» Required work
Identify every line in the items below that contains the word "Select" with the same capitalization, and copy each of those lines.

(Element lookup records)
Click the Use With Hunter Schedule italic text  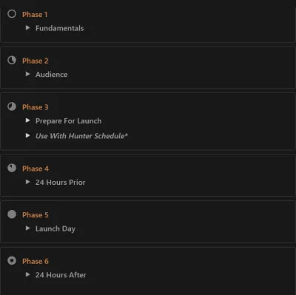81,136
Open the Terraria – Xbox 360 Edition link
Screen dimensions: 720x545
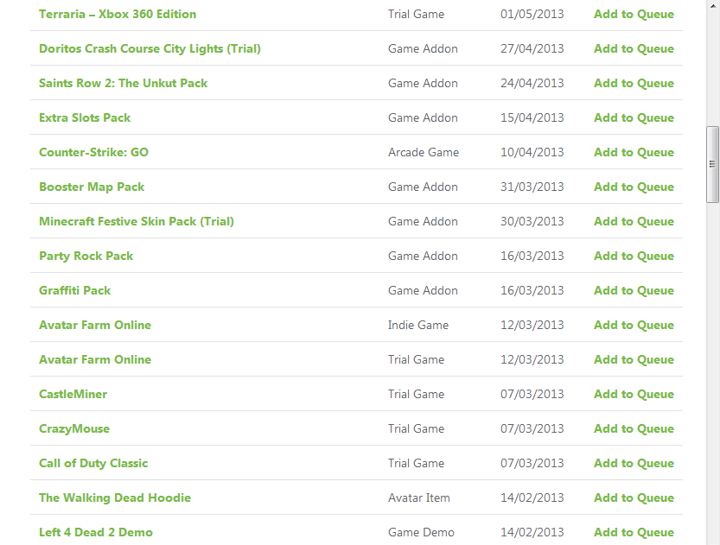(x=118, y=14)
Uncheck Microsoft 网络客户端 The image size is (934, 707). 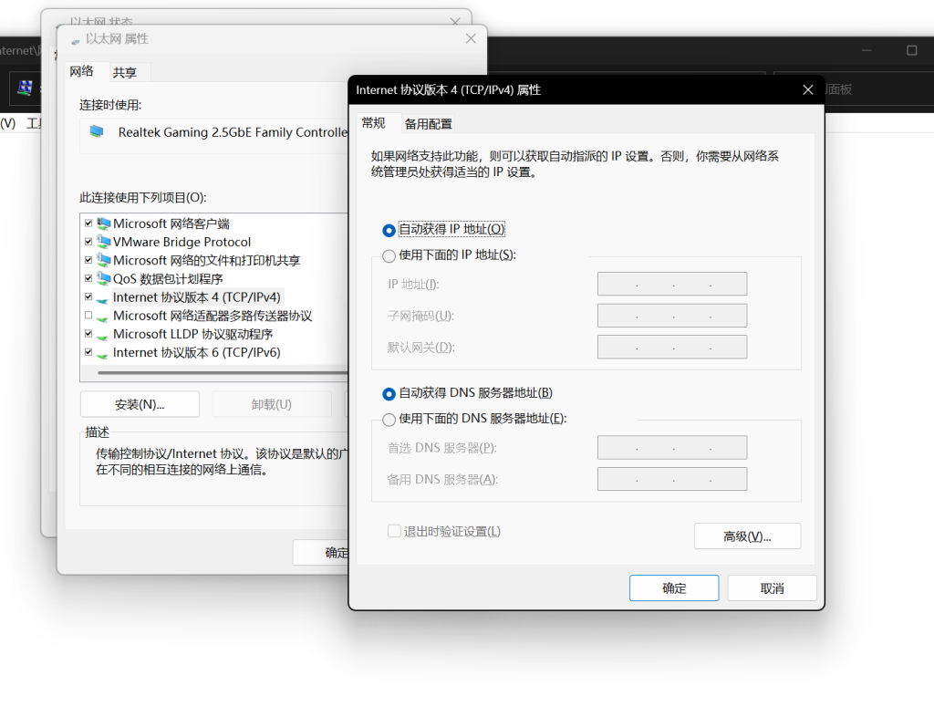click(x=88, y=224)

==

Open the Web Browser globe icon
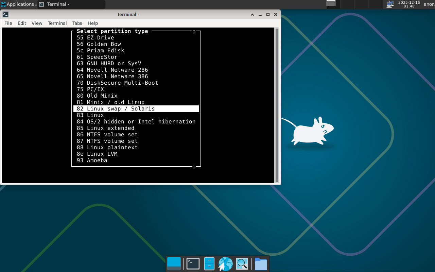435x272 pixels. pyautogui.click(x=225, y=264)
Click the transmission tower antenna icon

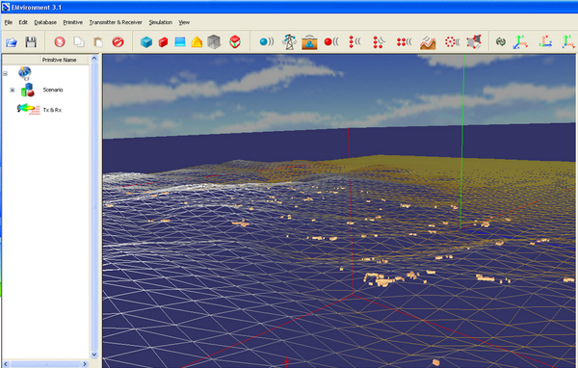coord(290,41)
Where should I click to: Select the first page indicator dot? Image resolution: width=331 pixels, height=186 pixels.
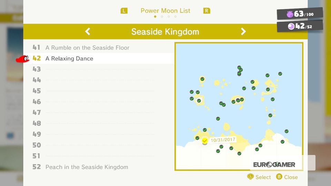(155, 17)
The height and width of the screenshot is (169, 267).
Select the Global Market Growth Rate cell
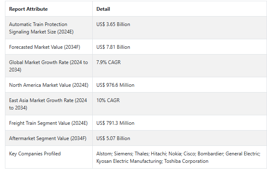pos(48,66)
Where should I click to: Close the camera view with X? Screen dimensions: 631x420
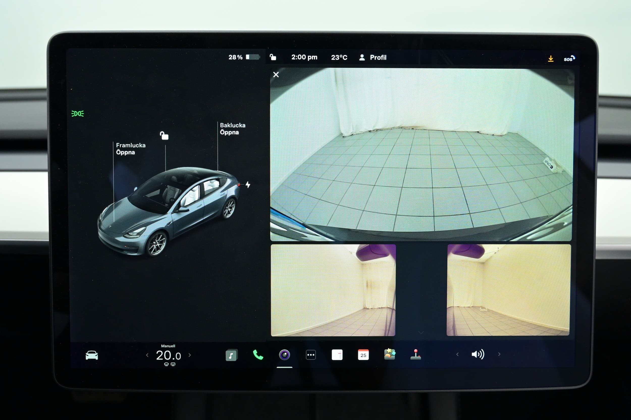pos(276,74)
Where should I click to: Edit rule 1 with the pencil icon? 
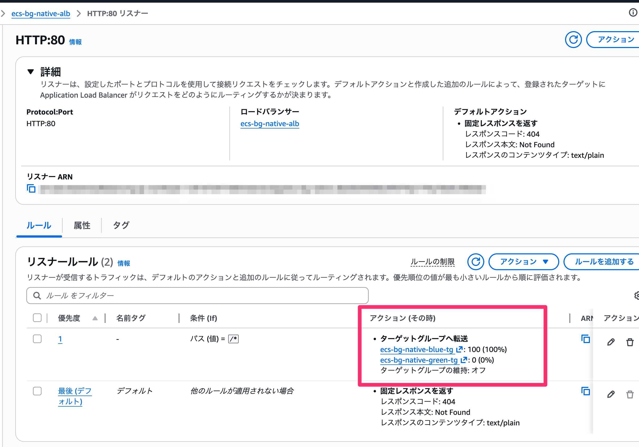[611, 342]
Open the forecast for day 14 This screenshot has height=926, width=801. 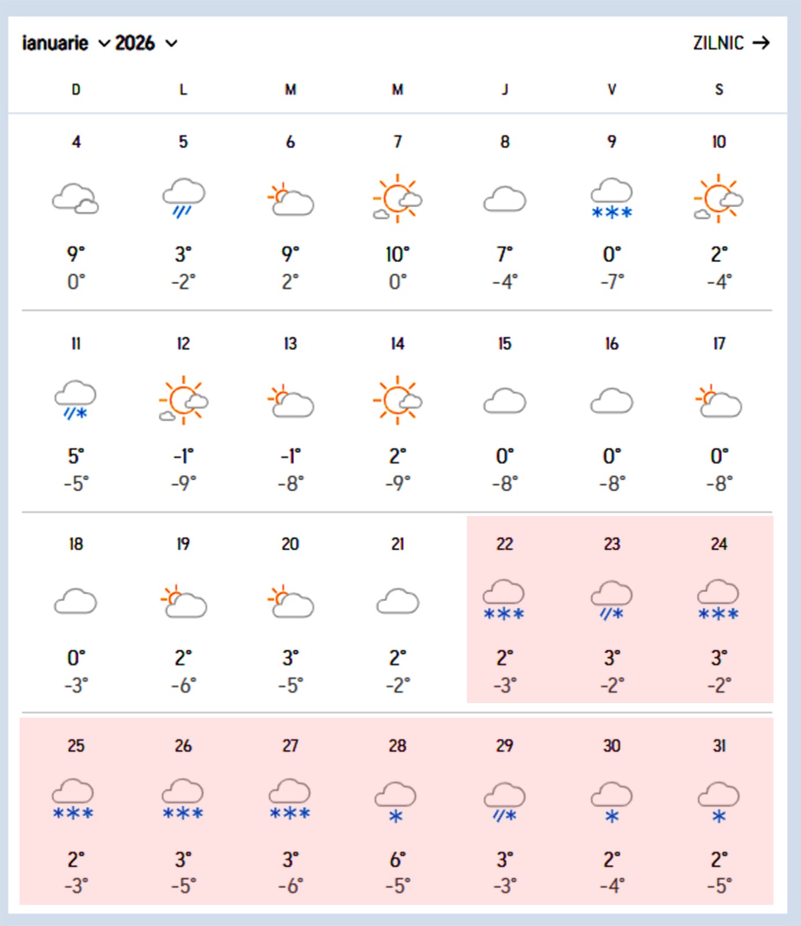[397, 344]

» Expected output
Where should I click to: Select the first page indicator dot? Image resolution: width=331 pixels, height=186 pixels.
Select the Global Market Growth Rate cell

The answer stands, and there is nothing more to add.